State orders 120-day takeover of Colorado Springs Charter Academy over financial troubles
COLORADO SPRINGS, Colo. (KRDO) – The Colorado Department of Education is ordering a third party to take over the trustee powers of Colorado Springs Charter Academy (CSCA) following several financial issues at the school.
Because of these concerns, Anthes directed former R-1 Superintendent of the Jefferson County School District, Daniel M. McMinimee, to take over the duties of the CSCA Board of Trustees.
In April, the Colorado attorney general’s office issued a “cease and desist” request to CSCA board members following accusations of mishandling school funds and violating policies. advice.
A letter from the Colorado Attorney General’s Office ordered the charter school’s board of trustees to cease appointing new board members until further notice due to a breach of contract with the Colorado Charter School Institute (CSI).
CSI says one of the charter school’s board members was given permission to become a signer of his operating account, access the school’s accounting system, and own a $50 credit card. $000 without proper authorization.
Anthes and the CDE have been asked to act as an intermediary between the two parties in this matter.
In the order sent to the CSCA and the CSI on June 8, the state notes that charter school financial management issues and gaps in the board’s government processes pose a significant threat to the CSCA’s ability. to stay open.
Anthes believes that without intervention, the CSCA is unlikely to resolve its fiscal year 2023 budget for the upcoming school year, which is scheduled for next month. According to the ordinance, the upcoming budget depends on two unresolved factors: enrollment and staff salaries. Some of the staff salaries remain unapproved, while enrollment numbers for 2023 are unclear.
Meanwhile, the “CSCA Financial Management Contractor position will end by July 20, 2022.” The position is responsible for bookkeeping, payroll and accounting services.
The CDE order outlines CSCA’s plan to address a number of concerns:
“The plan (of CSCA) includes several stages to occur within 30, 90 and 100 days. Within 30 days, the board plans to solicit proposals and engage a school board company to provide board and staff training, assess and document staff concerns, assess and document board needs, assess and rewrite policies as needed. Within 90 days, the consulting firm must complete an assessment, issue a report and recommendations, and a chief financial officer must be hired. Within 100 days, (CSCA) will meet with CSI.
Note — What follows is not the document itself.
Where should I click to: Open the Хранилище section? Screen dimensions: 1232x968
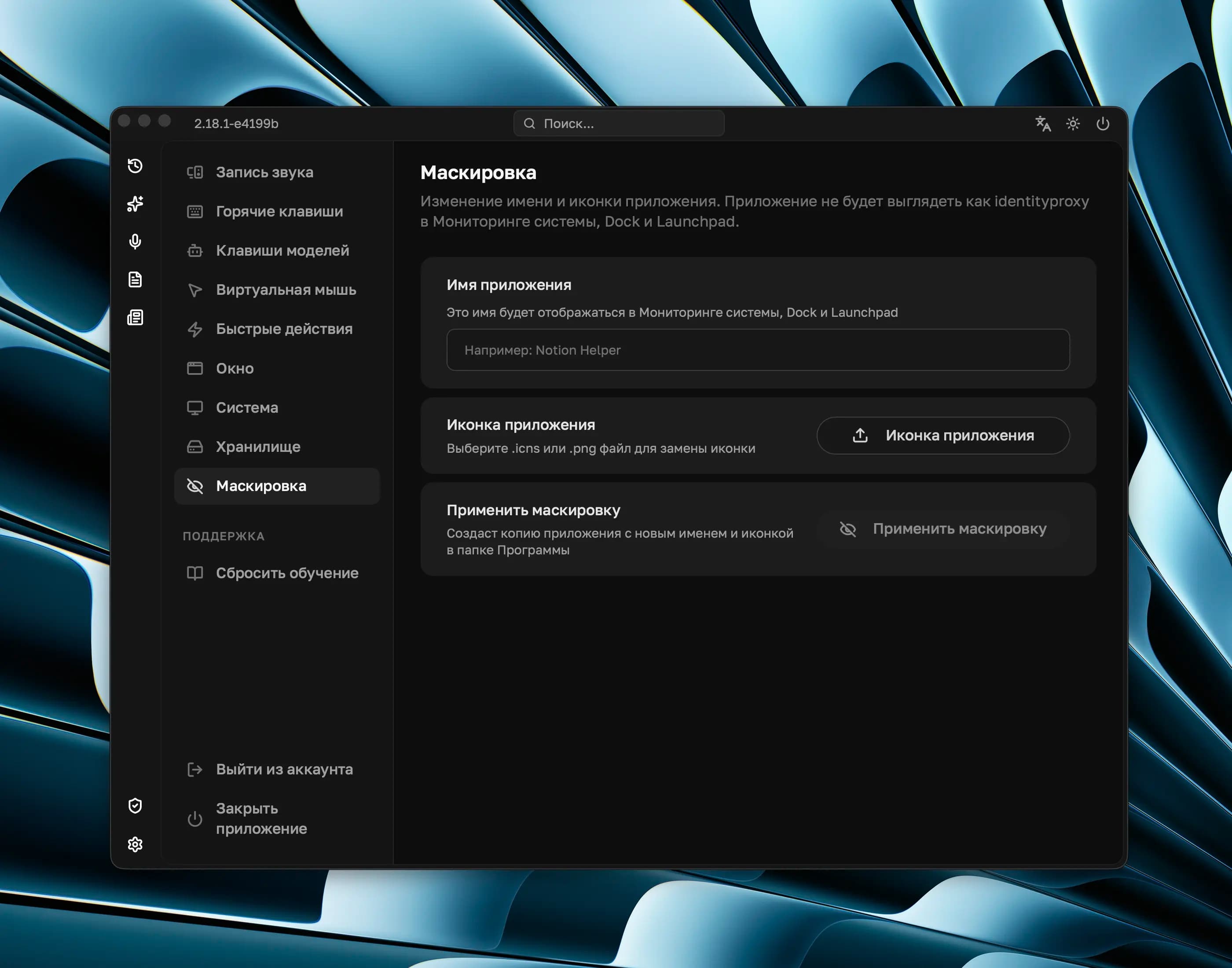(x=258, y=447)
However, the CDE commissioner found that the CSCA had presented no evidence that it had made “substantial progress towards these goals”. With the upcoming school year starting in less than 90 days, the commissioner says that while all milestones were completed on time, the plan does not provide timely guidance as to whether or not the school will be ready for the coming year. come.
“Based on the foregoing, the commissioner concludes that there is urgency and a significant risk of irreparable harm,” Anthes said in his June 8 order. “The commissioner also believes that the risk to (the CSCA’s) solvency bears directly on its ability to open and maintain operations in the coming school year, to pay staff and to educate its enrolled students. the inability of (CSCA) to open – or its closure during the school year – would cause serious disruption to students, their education and the 7 members of staff; would displace enrolled students, who would need to transfer to other schools.
According to the board of directors, they are reduced to three of the seven administrators. Several directors have resigned since the beginning of December 2021.
13 Investigations Monday, contacted the Colorado Springs Charter Academy attorney and treasurer for comment. We are awaiting responses for both.